La disfonía se define como la alteración de algunas de las cualidades acústicas de la voz, como consecuencia de un trastorno orgánico o funcional, pudiendo ser permanente o transitorio, y pudiendo llegar a interferir en la comunicación y en la calidad de vida de una persona.

El abuso o uso inadecuado de la voz, puede causar o agravar una disfonía, pero, determinar cual es el límite entre una voz sana o una patológica, no siempre es fácil.

Muchos son los factores que pueden influir (emociones, edad, sexo, rol personal, exigencias profesionales…) y a la vez pueden dificultar su diagnóstico pero conocer algunos síntomas muy básicos nos pueden ayudar a detectar la necesidad de consultar a un profesional especializado.

SIGNOS DE ALERTA

  • Percibimos cambios en las cualidades vocales (intensidad, tono, timbre o duración) o notamos cierta “ronquera” que persiste más allá de 15 días sin estar asociado a procesos infecciosos agudos.
  • Sufrimos episodios de afonía o de pérdida total de la voz, sin causa aparente.
  • Tenemos sensación de sobreesfuerzo vocal y cansancio al hablar.
  • Percibimos falta de aire al fonar que a menudo no nos permite terminar las frases o interacciones orales.
  • Presentamos tos, irritación, dolor de garganta, ardor, necesidad de carraspear constantemente, etc.

Estos síntomas que pueden tener los posibles pacientes pueden presentarse de forma aislada o combinados entre si y suelen coincidir con las características del comportamiento vocal que los expertos pueden constatar para diagnosticar el tipo de disfonía y su etiología.

Para valorar el rendimiento vocal y diagnosticar con precisión las posibles alteraciones será fundamental consultar a un logopeda, foniatra, otorrinolaringólogo, etc.
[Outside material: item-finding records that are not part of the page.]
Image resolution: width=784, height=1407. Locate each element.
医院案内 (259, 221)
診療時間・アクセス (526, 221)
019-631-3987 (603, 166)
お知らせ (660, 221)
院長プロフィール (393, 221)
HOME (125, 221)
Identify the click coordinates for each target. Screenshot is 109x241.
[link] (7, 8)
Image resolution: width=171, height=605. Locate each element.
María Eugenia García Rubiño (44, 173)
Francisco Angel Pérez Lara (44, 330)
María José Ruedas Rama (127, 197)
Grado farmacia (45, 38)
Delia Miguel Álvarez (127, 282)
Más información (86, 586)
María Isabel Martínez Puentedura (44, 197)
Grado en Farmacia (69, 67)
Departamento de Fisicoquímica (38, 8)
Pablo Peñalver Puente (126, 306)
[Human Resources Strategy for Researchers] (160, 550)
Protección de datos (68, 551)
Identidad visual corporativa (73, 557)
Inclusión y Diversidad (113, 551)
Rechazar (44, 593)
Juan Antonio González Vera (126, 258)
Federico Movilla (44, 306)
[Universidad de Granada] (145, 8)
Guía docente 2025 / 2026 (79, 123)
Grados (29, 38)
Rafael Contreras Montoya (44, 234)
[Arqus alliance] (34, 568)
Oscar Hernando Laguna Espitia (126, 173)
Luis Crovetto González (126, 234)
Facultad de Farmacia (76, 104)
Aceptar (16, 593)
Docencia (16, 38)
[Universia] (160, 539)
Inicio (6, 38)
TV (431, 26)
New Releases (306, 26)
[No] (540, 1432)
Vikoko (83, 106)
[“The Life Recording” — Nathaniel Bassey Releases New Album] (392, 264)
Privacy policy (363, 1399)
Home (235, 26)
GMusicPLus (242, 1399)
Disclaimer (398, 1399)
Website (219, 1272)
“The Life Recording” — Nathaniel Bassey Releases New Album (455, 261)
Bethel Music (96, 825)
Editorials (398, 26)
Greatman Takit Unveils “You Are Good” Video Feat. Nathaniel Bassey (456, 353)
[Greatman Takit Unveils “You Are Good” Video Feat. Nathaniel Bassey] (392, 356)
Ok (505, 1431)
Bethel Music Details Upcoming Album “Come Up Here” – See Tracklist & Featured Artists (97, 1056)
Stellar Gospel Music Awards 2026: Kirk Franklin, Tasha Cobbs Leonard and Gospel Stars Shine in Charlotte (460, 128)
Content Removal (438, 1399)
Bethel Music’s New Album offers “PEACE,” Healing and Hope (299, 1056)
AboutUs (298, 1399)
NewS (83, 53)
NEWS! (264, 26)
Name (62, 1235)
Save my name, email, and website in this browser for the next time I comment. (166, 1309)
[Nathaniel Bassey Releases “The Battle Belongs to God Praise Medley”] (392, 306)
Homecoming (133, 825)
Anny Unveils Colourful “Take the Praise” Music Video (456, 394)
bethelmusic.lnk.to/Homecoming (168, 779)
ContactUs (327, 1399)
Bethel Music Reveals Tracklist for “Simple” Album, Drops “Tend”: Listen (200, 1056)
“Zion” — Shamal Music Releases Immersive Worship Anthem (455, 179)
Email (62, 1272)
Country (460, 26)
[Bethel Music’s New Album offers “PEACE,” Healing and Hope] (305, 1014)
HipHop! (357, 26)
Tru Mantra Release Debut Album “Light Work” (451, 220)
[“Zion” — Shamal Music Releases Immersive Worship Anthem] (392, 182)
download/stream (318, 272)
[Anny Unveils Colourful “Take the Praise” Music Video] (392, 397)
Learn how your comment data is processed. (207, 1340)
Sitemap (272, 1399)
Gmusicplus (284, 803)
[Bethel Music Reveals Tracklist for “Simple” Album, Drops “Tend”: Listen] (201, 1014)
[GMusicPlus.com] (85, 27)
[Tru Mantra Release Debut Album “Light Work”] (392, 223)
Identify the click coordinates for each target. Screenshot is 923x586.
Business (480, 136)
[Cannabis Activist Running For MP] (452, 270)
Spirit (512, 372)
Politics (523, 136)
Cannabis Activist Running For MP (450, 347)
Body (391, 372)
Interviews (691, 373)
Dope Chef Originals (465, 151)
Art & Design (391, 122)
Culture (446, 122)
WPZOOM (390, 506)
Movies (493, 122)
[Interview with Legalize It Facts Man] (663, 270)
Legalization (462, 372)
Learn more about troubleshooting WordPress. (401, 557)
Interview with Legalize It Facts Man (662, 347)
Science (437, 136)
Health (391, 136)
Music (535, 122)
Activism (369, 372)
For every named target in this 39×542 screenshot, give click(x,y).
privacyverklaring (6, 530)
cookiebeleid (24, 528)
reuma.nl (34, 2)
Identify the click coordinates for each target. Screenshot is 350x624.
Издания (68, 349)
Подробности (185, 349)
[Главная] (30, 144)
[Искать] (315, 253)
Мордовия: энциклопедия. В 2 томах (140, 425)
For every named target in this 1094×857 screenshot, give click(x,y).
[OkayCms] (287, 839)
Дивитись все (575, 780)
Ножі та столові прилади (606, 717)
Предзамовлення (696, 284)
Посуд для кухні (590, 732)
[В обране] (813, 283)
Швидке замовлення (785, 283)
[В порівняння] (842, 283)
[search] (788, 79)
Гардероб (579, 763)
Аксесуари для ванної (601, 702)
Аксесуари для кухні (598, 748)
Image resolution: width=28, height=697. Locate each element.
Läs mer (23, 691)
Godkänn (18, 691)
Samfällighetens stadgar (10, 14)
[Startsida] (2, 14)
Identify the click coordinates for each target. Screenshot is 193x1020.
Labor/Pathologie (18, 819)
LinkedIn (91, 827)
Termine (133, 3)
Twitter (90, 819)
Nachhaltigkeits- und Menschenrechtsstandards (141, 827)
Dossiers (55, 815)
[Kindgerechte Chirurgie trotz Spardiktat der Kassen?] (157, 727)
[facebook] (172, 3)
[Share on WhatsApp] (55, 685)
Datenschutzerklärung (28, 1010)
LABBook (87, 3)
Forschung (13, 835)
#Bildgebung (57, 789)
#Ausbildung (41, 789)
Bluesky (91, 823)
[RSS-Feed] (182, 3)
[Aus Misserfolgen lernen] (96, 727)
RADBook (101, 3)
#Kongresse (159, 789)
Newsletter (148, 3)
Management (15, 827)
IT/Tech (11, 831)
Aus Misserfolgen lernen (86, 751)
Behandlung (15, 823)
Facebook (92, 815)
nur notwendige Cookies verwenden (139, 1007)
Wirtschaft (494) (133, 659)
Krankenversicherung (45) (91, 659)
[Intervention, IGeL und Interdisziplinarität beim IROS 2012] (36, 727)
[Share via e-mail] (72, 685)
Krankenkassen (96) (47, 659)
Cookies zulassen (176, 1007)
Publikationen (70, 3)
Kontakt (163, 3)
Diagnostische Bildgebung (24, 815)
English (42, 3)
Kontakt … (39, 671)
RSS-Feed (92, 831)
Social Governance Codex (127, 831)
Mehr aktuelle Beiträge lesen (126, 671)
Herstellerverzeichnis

Los especialistas médicos realizaran una exploración laríngea funcional que permitirá detectar, entre otros aspectos, alteraciones laríngeas objetivables mediante pruebas como la laringoestroboscopia o fibroscopia.

Y a su vez, el logopeda podrá realizar una minuciosa y exhaustiva valoración del comportamiento vocal que permitirá establecer las bases del trabajo o reeducación vocal requerido en la mayoría de los casos con trastornos de voz.

Contar con hábitos de vida saludables y contemplar pautas de higiene vocal siempre será de interés para cuidar la voz, pero ante cualquier aspecto que nos haga sospechar, no hay que dudar en consultar a los profesionales competentes ya que como bien dice el refrán… “más vale prevenir que curar”.